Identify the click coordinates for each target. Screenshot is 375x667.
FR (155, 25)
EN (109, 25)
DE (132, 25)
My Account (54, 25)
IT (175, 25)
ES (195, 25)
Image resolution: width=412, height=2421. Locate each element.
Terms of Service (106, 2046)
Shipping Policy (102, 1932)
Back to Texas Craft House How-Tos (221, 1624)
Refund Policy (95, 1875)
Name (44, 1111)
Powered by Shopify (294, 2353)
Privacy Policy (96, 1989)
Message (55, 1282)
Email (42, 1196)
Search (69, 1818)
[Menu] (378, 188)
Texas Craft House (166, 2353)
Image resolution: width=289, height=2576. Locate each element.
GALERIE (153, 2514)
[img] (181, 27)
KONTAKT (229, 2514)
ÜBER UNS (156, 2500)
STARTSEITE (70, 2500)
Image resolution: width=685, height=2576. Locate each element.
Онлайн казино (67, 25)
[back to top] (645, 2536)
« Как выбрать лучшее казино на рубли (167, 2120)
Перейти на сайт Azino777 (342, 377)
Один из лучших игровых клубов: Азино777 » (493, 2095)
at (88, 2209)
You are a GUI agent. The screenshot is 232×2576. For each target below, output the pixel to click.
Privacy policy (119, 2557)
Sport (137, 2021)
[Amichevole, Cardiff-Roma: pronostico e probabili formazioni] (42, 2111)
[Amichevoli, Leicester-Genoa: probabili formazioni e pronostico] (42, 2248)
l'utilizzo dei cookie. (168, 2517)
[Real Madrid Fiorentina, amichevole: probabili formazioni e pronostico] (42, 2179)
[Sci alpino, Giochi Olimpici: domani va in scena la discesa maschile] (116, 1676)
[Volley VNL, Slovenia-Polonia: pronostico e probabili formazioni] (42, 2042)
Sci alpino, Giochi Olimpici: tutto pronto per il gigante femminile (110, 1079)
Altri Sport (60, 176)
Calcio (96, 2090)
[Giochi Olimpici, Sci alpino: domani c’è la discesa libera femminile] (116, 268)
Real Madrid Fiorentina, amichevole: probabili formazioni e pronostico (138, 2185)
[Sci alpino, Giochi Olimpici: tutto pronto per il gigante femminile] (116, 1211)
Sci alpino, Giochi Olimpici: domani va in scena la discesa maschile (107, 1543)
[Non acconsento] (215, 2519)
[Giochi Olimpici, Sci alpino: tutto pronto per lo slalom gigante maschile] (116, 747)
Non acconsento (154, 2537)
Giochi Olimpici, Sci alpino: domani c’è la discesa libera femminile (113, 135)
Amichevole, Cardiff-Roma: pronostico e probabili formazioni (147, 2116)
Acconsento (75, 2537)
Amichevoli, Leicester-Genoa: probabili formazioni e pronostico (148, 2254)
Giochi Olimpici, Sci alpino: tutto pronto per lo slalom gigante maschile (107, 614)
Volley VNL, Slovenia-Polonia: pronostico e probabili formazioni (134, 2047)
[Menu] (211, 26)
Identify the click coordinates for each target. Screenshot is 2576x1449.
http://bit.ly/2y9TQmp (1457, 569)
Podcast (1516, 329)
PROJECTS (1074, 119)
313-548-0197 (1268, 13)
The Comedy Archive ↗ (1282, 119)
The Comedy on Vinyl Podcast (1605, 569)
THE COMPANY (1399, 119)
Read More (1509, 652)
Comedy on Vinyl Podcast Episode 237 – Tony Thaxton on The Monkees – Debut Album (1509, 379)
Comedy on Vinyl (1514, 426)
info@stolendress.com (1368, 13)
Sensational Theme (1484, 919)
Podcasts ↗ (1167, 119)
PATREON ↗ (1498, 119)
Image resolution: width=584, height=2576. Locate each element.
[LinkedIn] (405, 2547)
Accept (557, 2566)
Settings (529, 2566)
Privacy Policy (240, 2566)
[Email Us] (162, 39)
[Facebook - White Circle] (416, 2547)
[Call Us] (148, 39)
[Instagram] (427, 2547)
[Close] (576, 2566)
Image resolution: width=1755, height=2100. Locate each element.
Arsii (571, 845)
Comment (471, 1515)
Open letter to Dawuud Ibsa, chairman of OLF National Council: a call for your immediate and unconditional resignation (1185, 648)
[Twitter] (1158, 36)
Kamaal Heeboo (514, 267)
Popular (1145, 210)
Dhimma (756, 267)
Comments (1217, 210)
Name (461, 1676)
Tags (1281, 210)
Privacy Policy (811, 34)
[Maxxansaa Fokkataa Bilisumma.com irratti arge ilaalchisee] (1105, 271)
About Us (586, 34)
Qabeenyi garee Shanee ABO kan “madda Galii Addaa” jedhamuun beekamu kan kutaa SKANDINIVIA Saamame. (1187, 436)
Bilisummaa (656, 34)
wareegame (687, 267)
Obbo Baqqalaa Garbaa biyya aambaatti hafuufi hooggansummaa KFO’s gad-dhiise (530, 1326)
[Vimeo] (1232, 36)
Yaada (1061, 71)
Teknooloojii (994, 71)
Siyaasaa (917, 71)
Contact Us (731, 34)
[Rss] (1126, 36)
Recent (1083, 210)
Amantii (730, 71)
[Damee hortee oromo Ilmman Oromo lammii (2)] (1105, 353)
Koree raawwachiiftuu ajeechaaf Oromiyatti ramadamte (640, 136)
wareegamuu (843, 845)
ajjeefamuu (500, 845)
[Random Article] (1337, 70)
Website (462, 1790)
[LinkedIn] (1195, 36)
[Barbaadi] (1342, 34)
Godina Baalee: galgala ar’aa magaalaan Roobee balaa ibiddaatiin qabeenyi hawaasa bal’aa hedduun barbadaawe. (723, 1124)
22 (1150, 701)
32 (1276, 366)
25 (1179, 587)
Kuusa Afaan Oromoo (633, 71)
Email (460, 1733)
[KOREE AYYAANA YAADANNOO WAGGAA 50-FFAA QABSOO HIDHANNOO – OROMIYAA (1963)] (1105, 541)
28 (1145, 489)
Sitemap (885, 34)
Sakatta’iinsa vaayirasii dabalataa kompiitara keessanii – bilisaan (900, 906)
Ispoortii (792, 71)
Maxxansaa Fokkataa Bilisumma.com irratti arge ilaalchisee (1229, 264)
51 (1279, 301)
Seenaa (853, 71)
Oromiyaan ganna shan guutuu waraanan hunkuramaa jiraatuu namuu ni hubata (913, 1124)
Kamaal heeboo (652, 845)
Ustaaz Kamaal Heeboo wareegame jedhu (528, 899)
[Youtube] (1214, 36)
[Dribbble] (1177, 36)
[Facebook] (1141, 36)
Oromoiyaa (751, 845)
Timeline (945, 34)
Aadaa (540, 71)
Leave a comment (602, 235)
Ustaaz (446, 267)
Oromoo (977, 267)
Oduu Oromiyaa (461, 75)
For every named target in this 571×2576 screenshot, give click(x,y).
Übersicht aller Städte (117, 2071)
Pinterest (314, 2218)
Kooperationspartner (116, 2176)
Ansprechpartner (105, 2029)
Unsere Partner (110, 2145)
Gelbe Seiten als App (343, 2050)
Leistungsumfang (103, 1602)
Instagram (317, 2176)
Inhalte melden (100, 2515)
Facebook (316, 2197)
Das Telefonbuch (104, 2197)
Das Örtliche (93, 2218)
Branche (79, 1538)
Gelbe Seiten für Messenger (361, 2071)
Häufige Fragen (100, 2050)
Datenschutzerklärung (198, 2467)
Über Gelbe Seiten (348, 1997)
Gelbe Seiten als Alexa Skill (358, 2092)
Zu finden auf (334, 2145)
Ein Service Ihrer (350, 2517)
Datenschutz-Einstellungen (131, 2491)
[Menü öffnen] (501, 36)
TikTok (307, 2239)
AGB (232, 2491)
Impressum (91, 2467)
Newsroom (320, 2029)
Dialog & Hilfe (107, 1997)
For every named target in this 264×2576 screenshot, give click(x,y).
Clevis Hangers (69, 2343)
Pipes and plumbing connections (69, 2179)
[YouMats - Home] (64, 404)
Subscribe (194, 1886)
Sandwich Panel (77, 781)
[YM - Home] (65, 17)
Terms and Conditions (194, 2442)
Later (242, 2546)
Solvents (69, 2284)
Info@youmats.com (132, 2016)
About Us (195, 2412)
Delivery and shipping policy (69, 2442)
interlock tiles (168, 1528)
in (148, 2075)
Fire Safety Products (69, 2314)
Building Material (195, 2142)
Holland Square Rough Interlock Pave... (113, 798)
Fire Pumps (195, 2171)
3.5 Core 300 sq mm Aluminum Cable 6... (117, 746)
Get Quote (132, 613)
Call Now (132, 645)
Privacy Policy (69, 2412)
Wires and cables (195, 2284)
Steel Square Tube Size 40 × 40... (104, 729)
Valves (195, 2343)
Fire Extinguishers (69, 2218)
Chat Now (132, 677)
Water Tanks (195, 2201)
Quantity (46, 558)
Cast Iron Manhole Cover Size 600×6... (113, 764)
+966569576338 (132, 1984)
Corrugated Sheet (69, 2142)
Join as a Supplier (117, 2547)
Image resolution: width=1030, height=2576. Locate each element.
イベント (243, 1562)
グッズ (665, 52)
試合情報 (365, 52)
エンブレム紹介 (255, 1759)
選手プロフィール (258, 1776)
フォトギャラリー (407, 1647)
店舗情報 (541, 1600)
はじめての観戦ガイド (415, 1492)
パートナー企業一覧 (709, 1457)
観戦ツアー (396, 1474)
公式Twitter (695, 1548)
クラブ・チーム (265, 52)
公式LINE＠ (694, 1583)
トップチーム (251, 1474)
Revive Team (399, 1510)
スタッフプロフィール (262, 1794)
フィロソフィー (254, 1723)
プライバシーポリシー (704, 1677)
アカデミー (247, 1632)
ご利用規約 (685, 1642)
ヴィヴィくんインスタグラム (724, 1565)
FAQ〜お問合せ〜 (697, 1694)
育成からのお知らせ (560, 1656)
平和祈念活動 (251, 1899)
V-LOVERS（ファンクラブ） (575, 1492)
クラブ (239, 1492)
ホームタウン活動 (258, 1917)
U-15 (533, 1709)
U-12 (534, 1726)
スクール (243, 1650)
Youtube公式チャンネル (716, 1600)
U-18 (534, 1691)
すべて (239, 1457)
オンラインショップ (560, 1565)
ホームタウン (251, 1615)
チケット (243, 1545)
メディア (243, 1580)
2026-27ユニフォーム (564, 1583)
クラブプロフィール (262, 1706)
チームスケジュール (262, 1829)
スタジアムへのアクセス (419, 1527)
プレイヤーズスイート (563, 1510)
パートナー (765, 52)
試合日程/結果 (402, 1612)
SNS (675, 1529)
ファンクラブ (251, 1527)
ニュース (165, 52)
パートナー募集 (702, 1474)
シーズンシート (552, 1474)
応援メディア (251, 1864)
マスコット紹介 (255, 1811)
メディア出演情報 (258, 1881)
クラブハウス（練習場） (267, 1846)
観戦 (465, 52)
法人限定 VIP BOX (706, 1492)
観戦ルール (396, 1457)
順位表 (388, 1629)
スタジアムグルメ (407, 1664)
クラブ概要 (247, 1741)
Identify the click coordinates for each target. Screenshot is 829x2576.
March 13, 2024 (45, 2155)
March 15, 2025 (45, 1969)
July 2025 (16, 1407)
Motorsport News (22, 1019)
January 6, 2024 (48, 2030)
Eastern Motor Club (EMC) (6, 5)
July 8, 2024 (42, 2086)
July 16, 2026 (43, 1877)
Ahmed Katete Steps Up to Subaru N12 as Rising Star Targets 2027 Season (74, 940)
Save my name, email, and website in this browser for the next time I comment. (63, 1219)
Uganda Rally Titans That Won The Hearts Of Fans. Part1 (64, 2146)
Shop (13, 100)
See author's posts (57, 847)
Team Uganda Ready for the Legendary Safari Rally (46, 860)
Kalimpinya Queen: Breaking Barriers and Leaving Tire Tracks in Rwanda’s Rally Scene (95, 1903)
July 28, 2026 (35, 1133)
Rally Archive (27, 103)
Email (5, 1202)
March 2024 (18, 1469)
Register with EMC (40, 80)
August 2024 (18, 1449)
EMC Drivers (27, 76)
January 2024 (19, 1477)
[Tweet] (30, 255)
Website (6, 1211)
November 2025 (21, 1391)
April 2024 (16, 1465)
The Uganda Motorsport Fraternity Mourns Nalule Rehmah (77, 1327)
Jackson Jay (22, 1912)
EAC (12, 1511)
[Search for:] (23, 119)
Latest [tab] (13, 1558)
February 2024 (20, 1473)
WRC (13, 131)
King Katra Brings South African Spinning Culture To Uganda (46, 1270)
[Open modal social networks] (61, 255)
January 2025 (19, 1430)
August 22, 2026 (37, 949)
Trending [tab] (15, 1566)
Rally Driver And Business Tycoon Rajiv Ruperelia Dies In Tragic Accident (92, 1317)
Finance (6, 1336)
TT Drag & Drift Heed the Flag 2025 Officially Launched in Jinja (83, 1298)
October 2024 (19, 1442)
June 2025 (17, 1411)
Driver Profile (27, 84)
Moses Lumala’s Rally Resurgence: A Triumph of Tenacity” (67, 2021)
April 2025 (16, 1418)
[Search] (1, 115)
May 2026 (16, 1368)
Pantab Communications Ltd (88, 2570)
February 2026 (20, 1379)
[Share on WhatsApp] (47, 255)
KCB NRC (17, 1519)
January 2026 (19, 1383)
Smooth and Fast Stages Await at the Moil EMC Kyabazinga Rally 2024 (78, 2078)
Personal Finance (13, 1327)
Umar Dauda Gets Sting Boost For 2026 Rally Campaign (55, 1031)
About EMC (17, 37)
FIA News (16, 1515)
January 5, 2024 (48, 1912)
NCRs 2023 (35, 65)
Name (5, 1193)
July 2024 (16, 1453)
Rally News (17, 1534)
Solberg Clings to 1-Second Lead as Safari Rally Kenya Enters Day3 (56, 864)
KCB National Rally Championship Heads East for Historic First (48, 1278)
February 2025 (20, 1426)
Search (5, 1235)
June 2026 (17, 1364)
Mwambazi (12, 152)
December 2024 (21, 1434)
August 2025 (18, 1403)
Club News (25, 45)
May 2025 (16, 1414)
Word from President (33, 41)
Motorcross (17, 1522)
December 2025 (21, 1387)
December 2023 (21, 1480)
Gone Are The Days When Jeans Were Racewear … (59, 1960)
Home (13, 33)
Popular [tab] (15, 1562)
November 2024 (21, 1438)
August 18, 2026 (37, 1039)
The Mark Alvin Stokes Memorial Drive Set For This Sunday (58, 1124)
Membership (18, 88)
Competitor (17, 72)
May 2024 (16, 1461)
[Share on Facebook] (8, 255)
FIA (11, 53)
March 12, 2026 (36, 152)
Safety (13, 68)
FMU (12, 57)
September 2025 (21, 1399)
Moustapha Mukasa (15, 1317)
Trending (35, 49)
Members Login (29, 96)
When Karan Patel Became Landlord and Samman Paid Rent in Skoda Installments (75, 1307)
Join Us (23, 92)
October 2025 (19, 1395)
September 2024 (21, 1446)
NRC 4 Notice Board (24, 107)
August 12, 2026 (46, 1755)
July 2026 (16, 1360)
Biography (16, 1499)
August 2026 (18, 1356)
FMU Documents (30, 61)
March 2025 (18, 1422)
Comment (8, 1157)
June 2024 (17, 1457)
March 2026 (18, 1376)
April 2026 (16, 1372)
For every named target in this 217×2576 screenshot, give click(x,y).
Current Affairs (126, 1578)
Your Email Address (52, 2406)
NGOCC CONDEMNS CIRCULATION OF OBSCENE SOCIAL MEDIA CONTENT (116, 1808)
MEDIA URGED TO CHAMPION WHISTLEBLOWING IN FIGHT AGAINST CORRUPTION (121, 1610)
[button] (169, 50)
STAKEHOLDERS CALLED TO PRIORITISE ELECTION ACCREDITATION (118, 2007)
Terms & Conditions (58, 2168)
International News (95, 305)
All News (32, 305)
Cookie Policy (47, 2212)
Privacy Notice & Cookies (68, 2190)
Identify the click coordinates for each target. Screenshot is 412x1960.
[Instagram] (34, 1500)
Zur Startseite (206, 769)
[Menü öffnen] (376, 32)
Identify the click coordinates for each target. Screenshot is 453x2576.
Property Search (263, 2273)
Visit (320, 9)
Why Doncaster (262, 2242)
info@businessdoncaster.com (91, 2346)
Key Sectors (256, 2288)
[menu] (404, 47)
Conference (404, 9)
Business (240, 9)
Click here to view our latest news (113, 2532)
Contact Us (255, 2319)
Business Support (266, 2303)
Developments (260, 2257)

• • • • •

Repeat the entries above verbatim, but only from the line that has "The Comedy on Vinyl Podcast (1605, 569)" down to the line that has "Privacy Policy (811, 34)", inclusive.

The Comedy on Vinyl Podcast (1605, 569)
THE COMPANY (1399, 119)
Read More (1509, 652)
Comedy on Vinyl Podcast Episode 237 – Tony Thaxton on The Monkees – Debut Album (1509, 379)
Comedy on Vinyl (1514, 426)
info@stolendress.com (1368, 13)
Sensational Theme (1484, 919)
Podcasts ↗ (1167, 119)
PATREON ↗ (1498, 119)
Image resolution: width=584, height=2576. Locate each element.
[LinkedIn] (405, 2547)
Accept (557, 2566)
Settings (529, 2566)
Privacy Policy (240, 2566)
[Email Us] (162, 39)
[Facebook - White Circle] (416, 2547)
[Call Us] (148, 39)
[Instagram] (427, 2547)
[Close] (576, 2566)
Image resolution: width=1755, height=2100. Locate each element.
Arsii (571, 845)
Comment (471, 1515)
Open letter to Dawuud Ibsa, chairman of OLF National Council: a call for your immediate and unconditional resignation (1185, 648)
[Twitter] (1158, 36)
Kamaal Heeboo (514, 267)
Popular (1145, 210)
Dhimma (756, 267)
Comments (1217, 210)
Name (461, 1676)
Tags (1281, 210)
Privacy Policy (811, 34)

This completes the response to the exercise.